Das 5. Märchen: »Längere Arbeitszeiten lösen unsere Probleme.«

Ein Ruf, der immer wieder laut wird; interessanterweise immer dann am lautesten, wenn die Nachfrage ohnehin stagniert. Doch welchen Sinn macht es da mehr und länger zu arbeiten? Mehr arbeiten heißt doch: mehr produzieren, mehr Leistung bereitstellen. Doch was nutzt das, wenn niemand die Leistung abrufen (kaufen, bezahlen) kann, oder will?

Die Lager sind doch voll, der Preiskampf tobt. Wenn wir noch mehr über den Bedarf produzieren, fordern wir die Deflation geradezu heraus, und damit eine prima Abwährsspirale in Richtung Krise oder Zusammenbruch.

Mehrarbeit macht für die Unternehmen – bei stagnierender oder rückläufiger Nachfrage nur Sinn, wenn dafür Arbeitsplätze eingespart werden. Letztlich sind längere Arbeitszeiten (bei altem Lohn) wiederum nur versteckte Einsparungen, dh. Kürzungen, weiter nichts.

Mit den dadurch sinkenden Kosten, lassen sich natürlich der ein oder andere Arbeitsplatz kurzfristig erhalten, aber nicht mehr. Die Ursache für zunehmende und wiederkehrende wirtschaftlichen Krisen beseitigen sie nicht. Die resultieren aus der fortwährenden, und immer schneller anwachsenden Umverteilung des Geldes von der Arbeit zu Kapital, und dem wachsenden Druck des Kapitals auf die Arbeit. Und wenn schließlich immer weniger Menschen unser Sozialprodukt erwirtschaften, wird die Zahl der Arbeitslosen weiter steigen.
Der Ruf nach längeren Arbeitszeiten ist eine weitere (hilflose) Reaktion, auf den wachsenden Druck des Kapitals.
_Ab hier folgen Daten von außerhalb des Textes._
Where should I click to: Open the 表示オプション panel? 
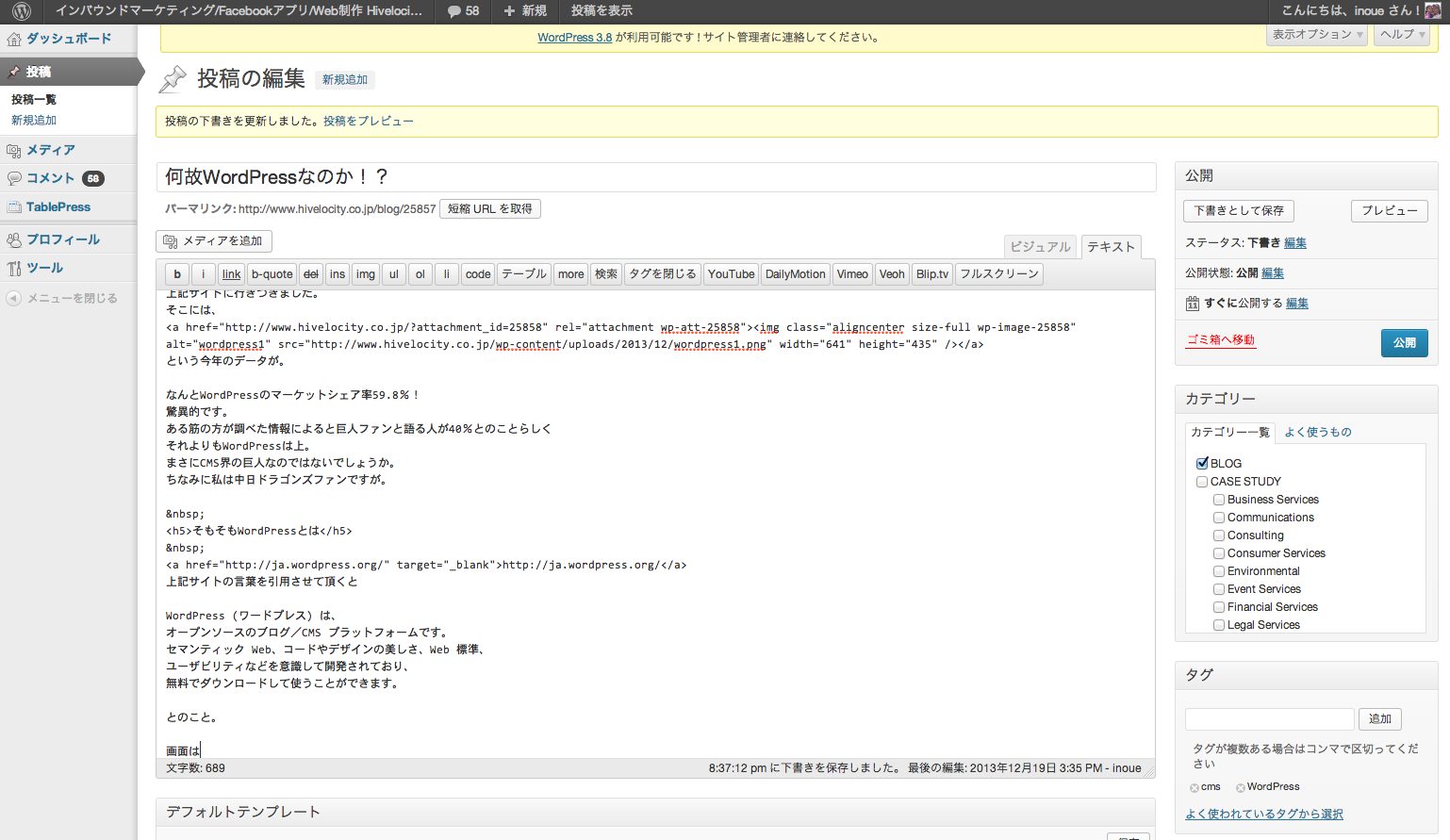[1316, 34]
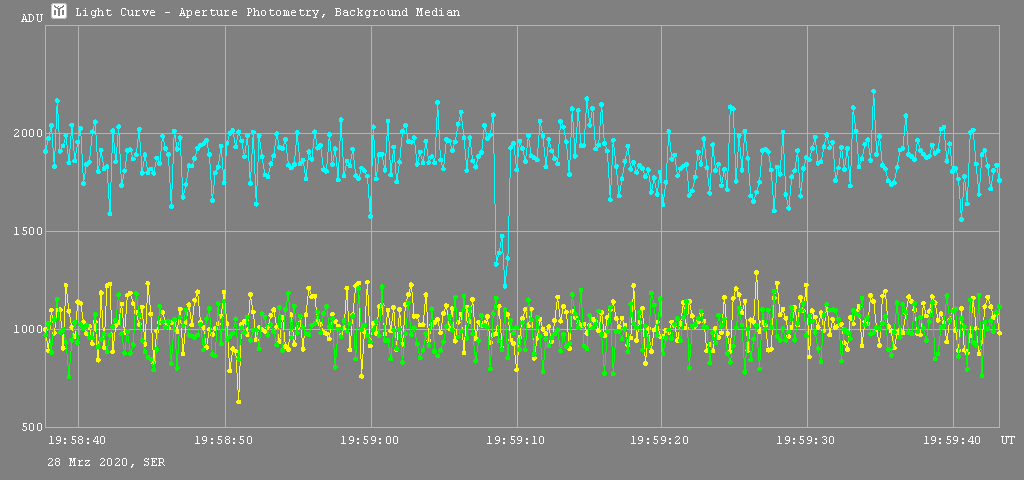
Task: Select the 19:59:00 time label
Action: point(370,440)
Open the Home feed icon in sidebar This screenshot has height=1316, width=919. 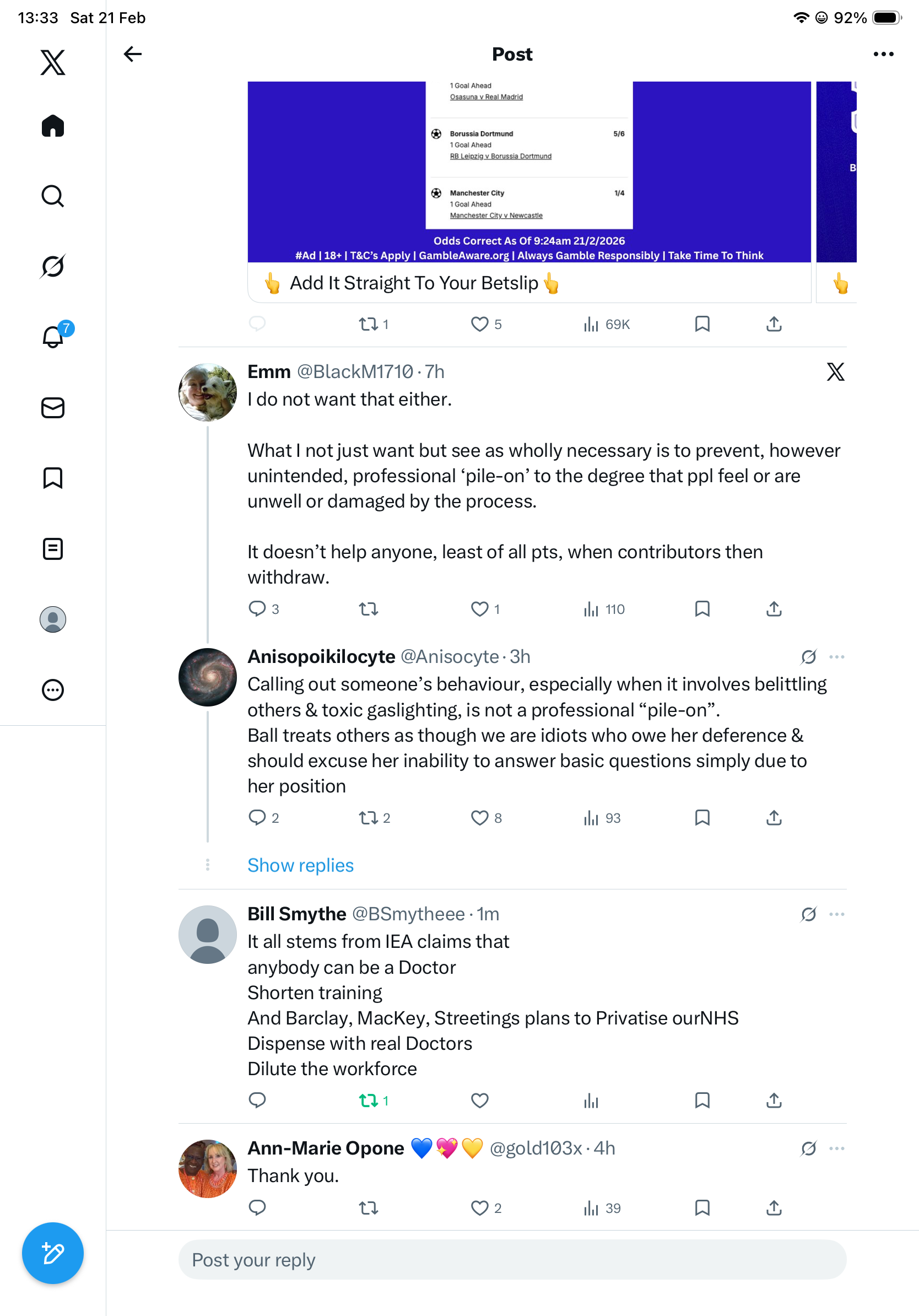tap(53, 126)
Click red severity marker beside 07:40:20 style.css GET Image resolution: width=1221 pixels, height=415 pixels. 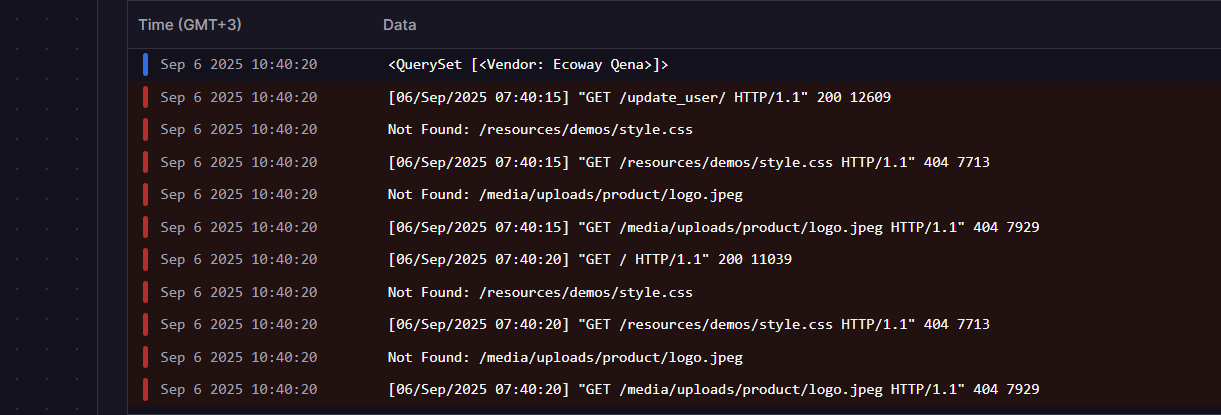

Das 6. Märchen: »Es sind die immer wieder auftretenden Wirtschaftskrisen, die sich auf unser Geld auswirken. Das ist unvermeidlich!«

Tatsächlich? Und was ist mit dem Geld selbst? Alles in Ordnung?

Geld ist das Tauschmittel für Waren und Leistungen, das Blut für die Wirtschaft. Ohne funktionierenden Geldkreislauf gibt es keine dauerhaft funktionierende Wirtschaft.
Nicht die Menschen, und nicht die Arbeit sind das Problem, sondern unser Geld, mit dem die Arbeit bezahlt wird! Wird mit dem Geld natürlich Geld „bezahlt", und das in immer schneller wachsendem Ausmaß, muss die Wirtschaft, also der Austausch von Waren und Leistungen – letztlich – zusammenbrechen.
Es ist also umgekehrt: Die Krisen unseres Geldsystems wirken sich auf unsere Wirtschaft aus! Und ein Blick auf die Geschichte zeigt, dass Zinsgeldwirtschaften fast ausnahmslos nach einigen Jahrzehnten in Zusammenbrüchen und Kriegen endeten.
Von der großen ökologischen Katastrophe, die uns durch das ständige wirtschaftliche Wachstum droht, noch gar nicht zu reden!